Man könnte meinen, das Wochenende in der Rehaklinik sei ruhig. Weit gefehlt. Während die normale Welt bruncht, kämpfen wir hier gegen Dämonen. Die einen unsichtbar, im Kopf. Die anderen sehr sichtbar, an der Wand. Alle sitzen brav in ihren Stühlen, als ginge es um die Anordnung für ein offizielles Gruppenfoto. Während sich die anderen mit den standardisierten Sitzmöbeln arrangieren, entfaltet eine ihr persönliches Basiscamp. Yogamatte ausgerollt. Polster platziert. Decke drapiert. Ein kleines Nest der Nonkonformität zwischen den kreisenden Füßen. – wem‘s gefällt 🤷‍♀️

Der innere Kampf:

Einer erzählt von Zwangsgedanken und Zwangs-Ritualen, ein anderer von seiner Wut, die er traditionell an Wänden austobt – Seine frühere Bewältigungsstrategie: Faust gegen Beton. Effektiv? Kurzfristig. Für die Wand. Und die Hand. Man könnte sagen, Wutmanagement à la Innenarchitektur.

Die große Sinnfrage: Themenwechsel. Jemand schwärmt von seinem Thermenbesuch. Wellness für die zerknautschte Seele.

Dann passiert’s. Ein Vulkan bricht aus: Jemand anderes empfindet die ewige Erzählerei über scheinbar immer das selbe als „nichtsbringend“ – und entlädt sich verbal wie ein Hochdruckkessel kurz vorm TÜV

Er schüttet sich aus. Über die Bubble hier. Dass das hier nichts bringe. Dass da draußen die grausame, kapitalistische Welt lauere, in der er immer funktioniert hat. In der er gekündigt wurde von Vorgesetzten, die ihn nicht mal kannten.

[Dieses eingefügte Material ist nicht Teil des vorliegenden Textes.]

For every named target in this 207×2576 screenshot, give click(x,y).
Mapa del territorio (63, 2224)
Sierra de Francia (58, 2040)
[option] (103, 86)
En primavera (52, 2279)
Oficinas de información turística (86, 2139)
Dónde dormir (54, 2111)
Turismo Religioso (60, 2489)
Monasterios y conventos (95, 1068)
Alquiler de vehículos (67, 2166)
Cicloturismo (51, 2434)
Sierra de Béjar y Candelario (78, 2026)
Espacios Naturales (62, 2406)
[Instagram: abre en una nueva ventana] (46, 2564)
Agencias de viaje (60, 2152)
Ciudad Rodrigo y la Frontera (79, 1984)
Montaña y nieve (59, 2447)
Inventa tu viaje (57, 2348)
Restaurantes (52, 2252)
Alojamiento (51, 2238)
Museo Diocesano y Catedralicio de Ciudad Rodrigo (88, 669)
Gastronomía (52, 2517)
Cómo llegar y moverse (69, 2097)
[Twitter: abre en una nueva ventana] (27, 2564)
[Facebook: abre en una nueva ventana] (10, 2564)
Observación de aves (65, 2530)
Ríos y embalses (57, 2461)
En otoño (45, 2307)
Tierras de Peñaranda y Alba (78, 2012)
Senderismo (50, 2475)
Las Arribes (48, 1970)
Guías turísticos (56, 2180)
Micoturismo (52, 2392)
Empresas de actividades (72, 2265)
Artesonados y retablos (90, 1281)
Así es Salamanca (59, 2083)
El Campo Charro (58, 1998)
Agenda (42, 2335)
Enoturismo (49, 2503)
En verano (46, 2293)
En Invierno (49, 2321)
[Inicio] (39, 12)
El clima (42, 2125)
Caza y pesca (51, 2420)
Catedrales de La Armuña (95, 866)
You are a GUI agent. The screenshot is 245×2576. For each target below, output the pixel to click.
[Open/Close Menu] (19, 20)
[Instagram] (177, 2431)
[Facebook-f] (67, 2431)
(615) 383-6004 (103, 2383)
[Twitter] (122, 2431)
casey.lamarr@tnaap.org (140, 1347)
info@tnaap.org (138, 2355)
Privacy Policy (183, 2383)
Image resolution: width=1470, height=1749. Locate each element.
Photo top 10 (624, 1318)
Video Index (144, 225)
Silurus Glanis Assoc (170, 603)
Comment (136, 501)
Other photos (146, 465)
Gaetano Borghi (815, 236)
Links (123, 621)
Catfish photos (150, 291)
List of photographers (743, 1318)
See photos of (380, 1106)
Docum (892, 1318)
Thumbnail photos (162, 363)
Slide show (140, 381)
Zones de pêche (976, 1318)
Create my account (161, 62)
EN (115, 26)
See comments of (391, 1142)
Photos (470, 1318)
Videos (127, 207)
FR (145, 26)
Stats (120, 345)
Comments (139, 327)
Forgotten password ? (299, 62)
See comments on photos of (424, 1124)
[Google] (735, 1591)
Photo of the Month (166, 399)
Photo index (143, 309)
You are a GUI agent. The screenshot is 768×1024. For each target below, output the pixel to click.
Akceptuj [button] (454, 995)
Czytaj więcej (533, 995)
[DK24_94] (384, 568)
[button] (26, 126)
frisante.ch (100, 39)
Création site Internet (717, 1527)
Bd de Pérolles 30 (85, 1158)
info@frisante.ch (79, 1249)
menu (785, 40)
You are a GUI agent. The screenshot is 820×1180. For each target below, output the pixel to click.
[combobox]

Die nur vier Stunden die Woche anwesend waren und trotzdem über sein Schicksal entschieden. Er denkt ans Abbrechen. Außerdem möchte er mehr gefordert werden, in die sogenannte Pflicht genommen werden – wie das harte Leben draußen ja ist. Er hat in seinem Job immer alles gemacht und verstand nie warum es immer ihm traf bei Kündigungen… er fühlt sich nicht vorbereitet für draußen…

Die Meuterei und die Offenbarung: Ein kurzes, meuterisches Aufflackern eines Aufstandes, so wie ein billiges Teelicht im Durchzug. Andere Gruppen, heißt es neidvoll, gehen angeblich „ans Eingemachte“ – Da wird in jeder Stunde mindestens eine Person zum Heulen gebracht.

Und dann… unsere Therapeutin. Ein verschmitztes Lächeln. Ein kurzes, gefährliches Aufblitzen in den Augen.

„Ja“, sagt sie fast beiläufig. „Ich kann auch anders.“

Wie sagte schon ein weiser, kleiner grüner Mann?  „Möge die Kraft mit uns sein – wir werden sie brauchen.“

Wenn der innere Teenager die Turnstunde sprengt

Therapieland. Eine bunte Mischung aus Menschen, die alle irgendwie versuchen, ihr Leben wieder auf die Reihe zu kriegen. Der Plan für heute: Bewegung. Kein Ironman-Training, kein Crossfit-Marathon. Sondern: Gemeinschaftsspiele. Ein bisschen albern sein, den Körper spüren, zusammen lachen. Eigentlich eine nette Abwechslung zum ständigen Grübelkreis.

Soweit, so gut.

Bis er sich meldet. Der Protagonist in seiner eigenen Tragikomödie. Derjenige, der in seiner persönlichen Geschichtsschreibung immer der unschuldig Gekündigte ist (Spoiler: Wir haben da so unsere Zweifel).

Plötzlich, aus dem Nichts, mutiert der innere pubertäre Elfjährige-Trotzkopf. Nein, dieses Spiel spiel ich nicht mit! Wenn schon, dann Basketball! – Kollektives Augenrollen. 🙄

Was folgt, ist eine Meisterleistung im passiv-aggressiven Protest. Unser Held thront demonstrativ auf der Bank, das Handy als Schild und Schwert zugleich gezückt gegen die Gemeinschaft.

Doch oh Schreck! Der Therapeut ist nicht beeindruckt von dieser one-man-show. Die Ansage ist klar, sachlich und unmissverständlich: „Entweder Sie spielen mit, oder Sie entschuldigen sich offiziell für diese Einheit und verlassen den Raum.“ – ich persönlich vermisse ja so klare Ansagen öfters, ich glaube es würde bei vielen zum Therapie Erfolg beitragen oder Ihnen zumindest vor Augen führen – aktuell nicht Reha Fähig zu sein.

Und zack – die männliche Dramaqueen verlässt die Bühne. Die Tür fiel ins Schloss. Der Rest von uns? Spielte alberne Spiele. Und hatte verdammt nochmal Spaß.